[REQUEST]: Please return the items from the line with "This screenshot has" up to and including the line with "center [626, 609].", reproducing them verbatim and leaving out the pictures.

[DATA RECORDS]:
╔══

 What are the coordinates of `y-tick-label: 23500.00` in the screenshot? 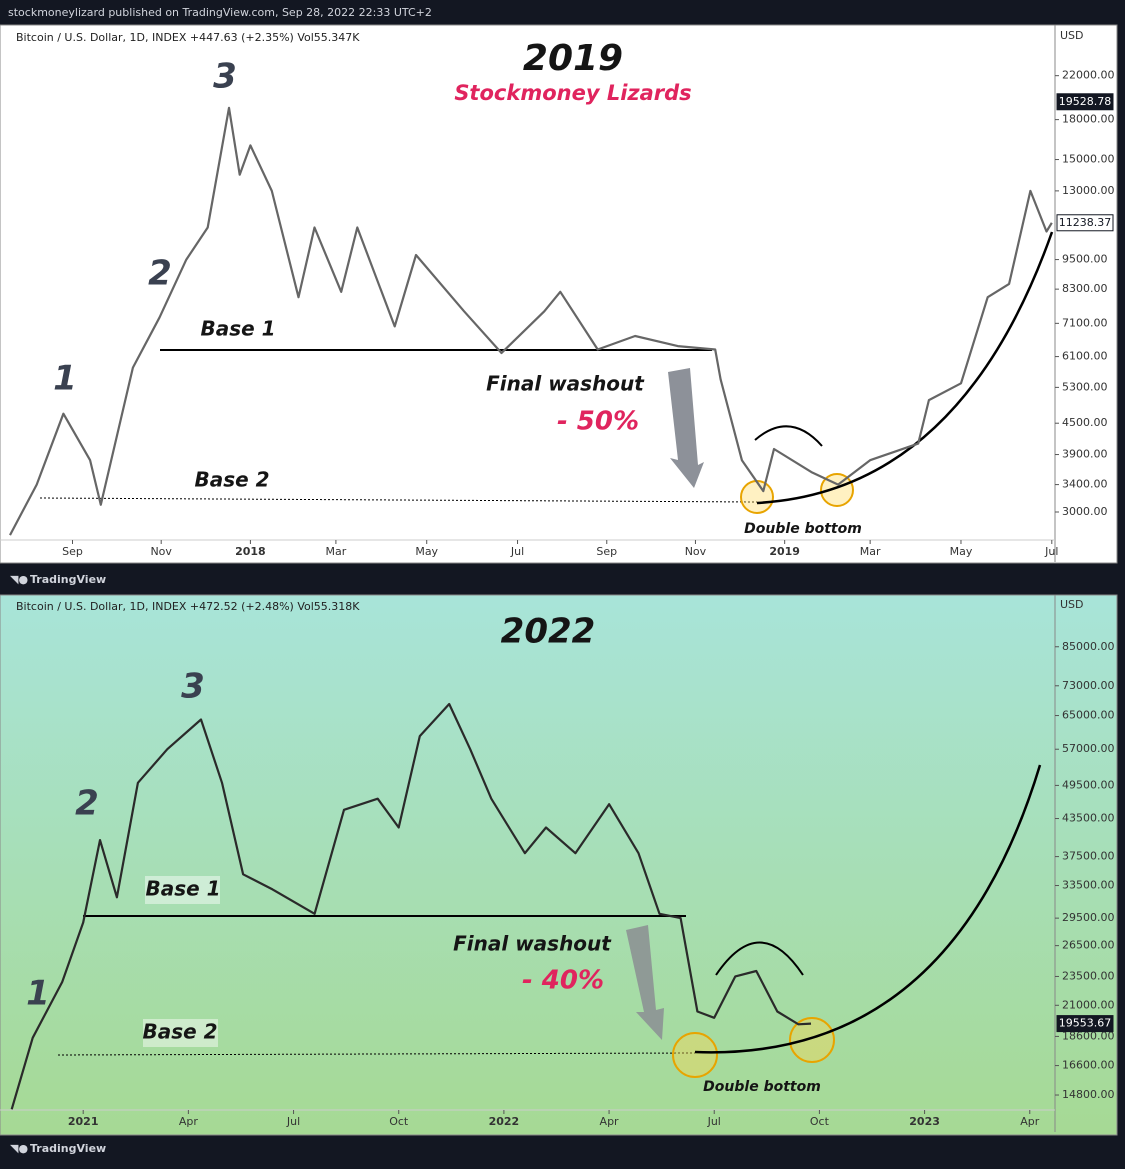 It's located at (1088, 976).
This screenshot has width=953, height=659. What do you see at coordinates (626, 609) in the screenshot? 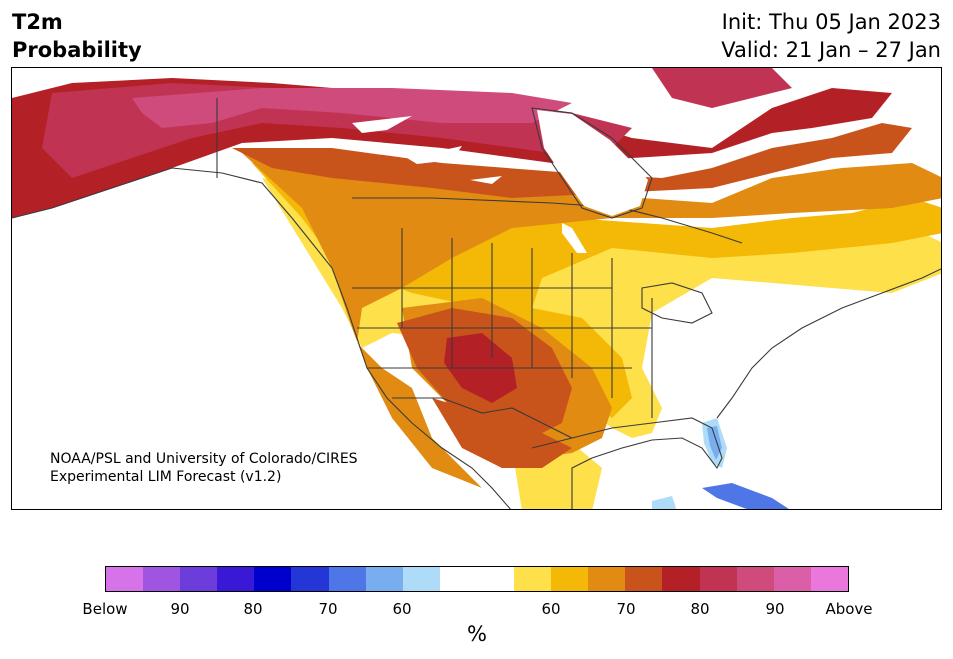
I see `colorbar-label-warm-70: 70` at bounding box center [626, 609].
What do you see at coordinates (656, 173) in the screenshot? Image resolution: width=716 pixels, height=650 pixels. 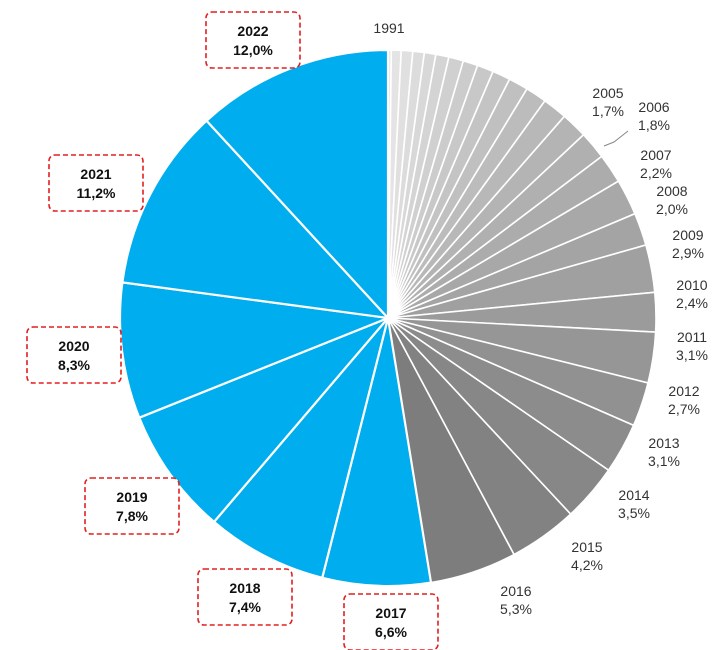 I see `slice-value-label: 2,2%` at bounding box center [656, 173].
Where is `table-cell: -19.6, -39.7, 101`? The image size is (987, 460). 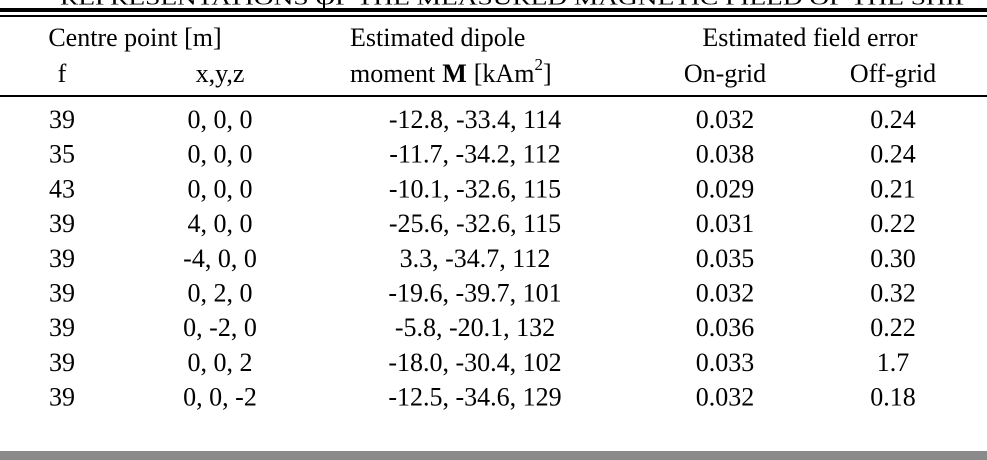 table-cell: -19.6, -39.7, 101 is located at coordinates (474, 292).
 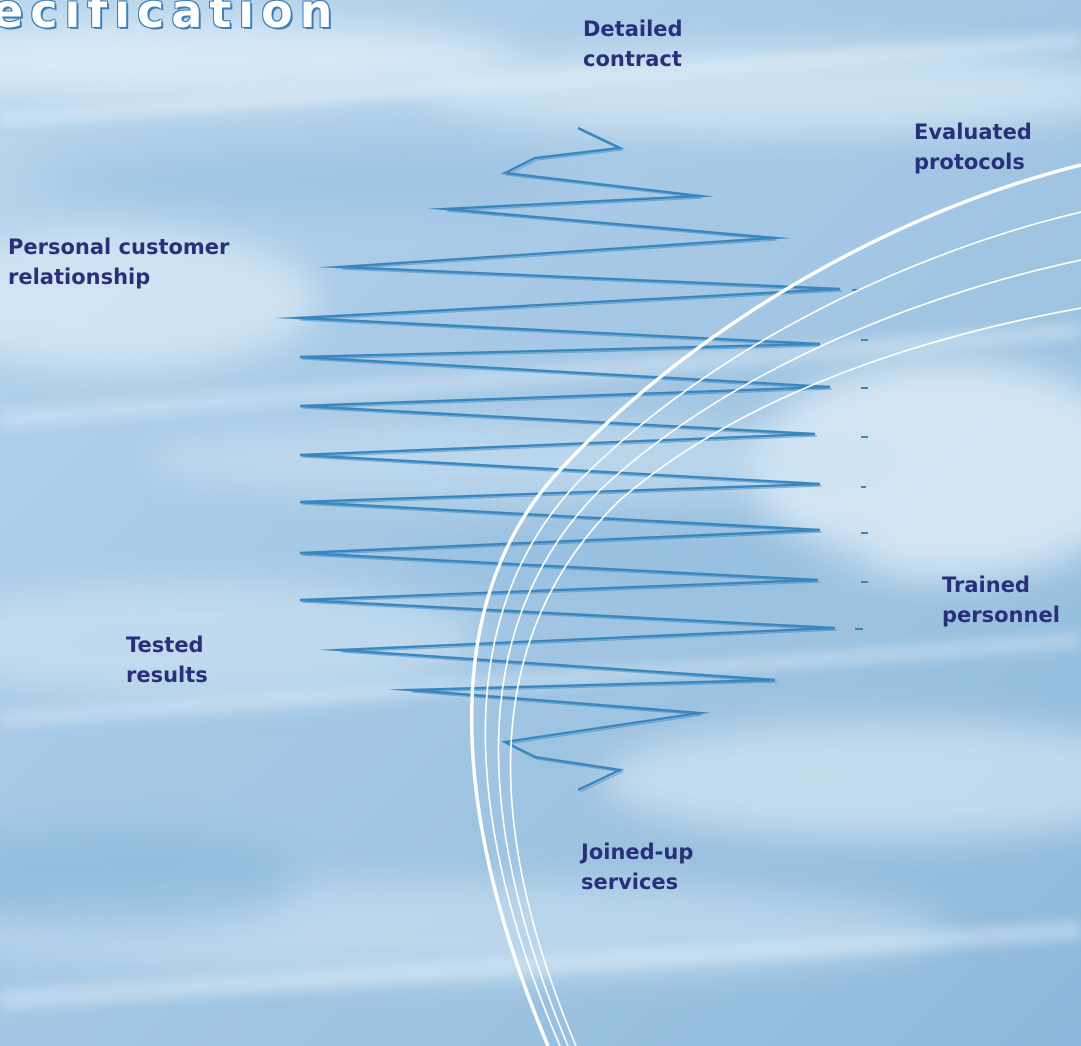 I want to click on label-line: Detailed, so click(x=633, y=29).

╚══

[OUTPUT]:
This screenshot has width=953, height=659. What do you see at coordinates (626, 609) in the screenshot? 
I see `colorbar-label-warm-70: 70` at bounding box center [626, 609].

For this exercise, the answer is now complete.